Perhaps his most innovative decision though is how he decided to tell the broader military happenings of the Second World War, essential if the non-expert reader is to fully appreciate the backdrop against which the character’s lives are playing out. Rather than bogging down the main narrative, Wouk chooses instead to insert excerpts from the (fictional) history book, World Empire Lost, written by the unrepentant (fictional) Nazi general Armin Von Roon from his prison cell, with footnotes and critical commentary from the work’s supposed translator, the novel’s main character American naval captain Victor Henry.

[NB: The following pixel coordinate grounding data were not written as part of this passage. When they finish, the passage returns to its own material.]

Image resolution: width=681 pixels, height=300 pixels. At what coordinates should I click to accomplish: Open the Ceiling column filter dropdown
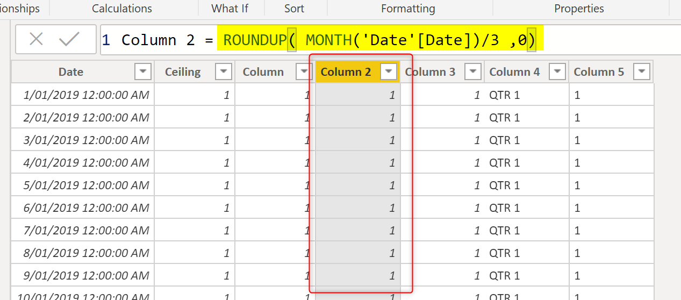224,72
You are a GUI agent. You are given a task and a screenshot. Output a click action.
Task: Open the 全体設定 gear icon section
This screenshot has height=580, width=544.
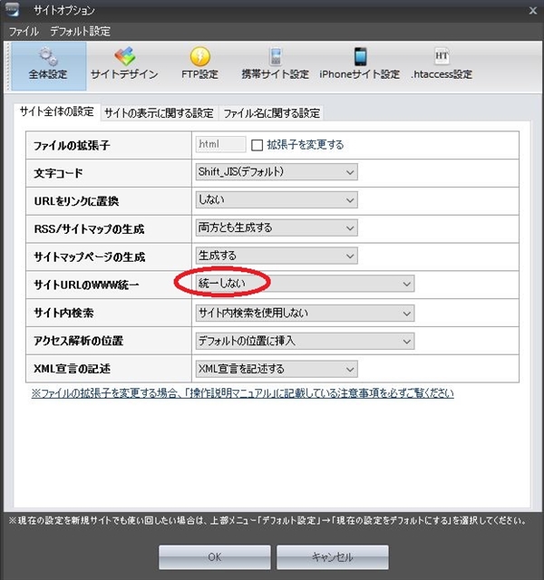48,64

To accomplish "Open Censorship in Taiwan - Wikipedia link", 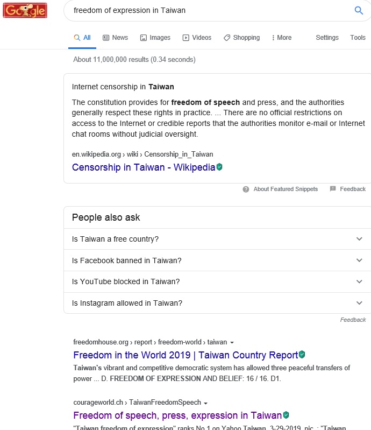I will pyautogui.click(x=144, y=167).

Output: Wouk has written over 20 books – no Asimov or Chesterton, but a highly respectable number. He is certainly far from a single-book author.
Variation: By now the variation should be obvious. Wouk has written epic war novels, a character study of a struggling author seeking to write ‘the great American novel’ and a coming of age novel about a young woman in Prohibition era New York. A Hole in Texas is not just one of the most realistic fictional depictions of modern day academia, it’s also a bitingly funny political satire. And as discussed above, he’s also written some very successful non-fiction.
Wouk’s books cover a span from the 1930s to the 2010s, from the London Blitz to modern day Hollywood and from Italy to the Sea of Japan. He can write battle scenes and court-room scenes, high politics and romance, humour and gravest tragedy. And he can do all of it well.
Across every measure of greatnyess we’ve looked at, Wouk excels. I believe he’s truly the greatest author of the 20th century; our greatest living author today. But if you don’t believe me, why not see for yourself? I’d suggest starting with either The Caine Mutiny, The Winds of War or A Hole in Texas.
I’m aware that specifying any single author is necessarily a subjective judgement. I’ve put my case above; I’d love to hear others’ suggestions.